Dunia sedang menghadapi krisis keanekaragaman hayati yang belum pernah terjadi sebelumnya. Lebih dari satu juta spesies tumbuhan dan hewan kini terancam punah. Jaringan kehidupan yang menopang bumi dan kesejahteraan kita pun perlahan-lahan rusak dengan kecepatan yang mengkhawatirkan. Tingkat kepunahan saat ini bahkan diperkirakan 100 hingga 1.000 kali lebih cepat dari biasanya.
Hutan, rumah bagi sebagian besar keanekaragaman hayati di planet ini berada di garis depan krisis. Dari Amazon, Lembah Kongo, hingga Asia Tenggara, ekosistem penting terus menghilang karena deforestasi dan degradasi yang didorong oleh aktivitas manusia yang tidak berkelanjutan.

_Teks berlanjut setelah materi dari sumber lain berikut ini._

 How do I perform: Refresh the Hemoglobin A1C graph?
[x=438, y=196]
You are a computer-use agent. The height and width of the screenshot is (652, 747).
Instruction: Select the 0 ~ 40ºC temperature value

Pada Desember 2022, dunia sepakat pada sebuah perjanjian penting: Kerangka Kerja Keanekaragaman Hayati Global Kunming-Montreal. Salah satu target utamanya adalah “30×30” — melindungi 30% daratan dan lautan, serta memulihkan 30% ekosistem yang rusak, semuanya sebelum tahun 2030. Tapi tanpa dana yang cukup, ambisi ini bisa jadi cuma janji di atas kertas.
Selama ini, pembicaraan soal pendanaan konservasi sering berfokus pada bagaimana mencari dana baru. Padahal, ada kenyataan yang lebih besar — dan lebih menyakitkan — yang ada tepat di depan mata: subsidi yang menyimpang!.
Setiap tahun, triliunan dolar justru dipakai untuk mendanai aktivitas yang merusak lingkungan, termasuk menghancurkan hutan-hutan kita. Jadi, tantangan terbesarnya bukan cuma soal cari uang lebih banyak untuk alam, tapi bagaimana menghentikan aliran dana yang justru mempercepat kehancurannya. Di sinilah peluang besarnya: hentikan pemborosan yang merusak, dan alihkan untuk melindungi bumi.
Subsidi yang merusak lingkungan (Environmental Harmful Subsidies/EHS) adalah bentuk dukungan dari pemerintah—bisa berupa uang tunai, potongan pajak, atau harga yang dimurahkan—yang sayangnya (meski mungkin tanpa sengaja) justru mendorong pola produksi dan konsumsi yang merusak alam. Akibatnya, sumber daya alam terkuras, ekosistem rusak, dan pasar jadi tidak sehat. Uang dan dukungan malah salah arah, membuat pelaku usaha ramah lingkungan kesulitan bersaing karena lapangan permainannya jadi timpang.
Skala ketidaksesuaian pendanaan ini sangat sulit untuk dibayangkan. Penelitian terbaru menunjukkan bahwa pada tahun 2024, subsidi yang merusak lingkungan (Environmental Harmful Subsidies/EHS) secara global diperkirakan mencapai sekitar USD 2,6 triliun per tahun—setara dengan 2,5% dari Produk Domestik Bruto (PDB) global, dan meningkat sebesar USD 800 miliar sejak tahun 2022.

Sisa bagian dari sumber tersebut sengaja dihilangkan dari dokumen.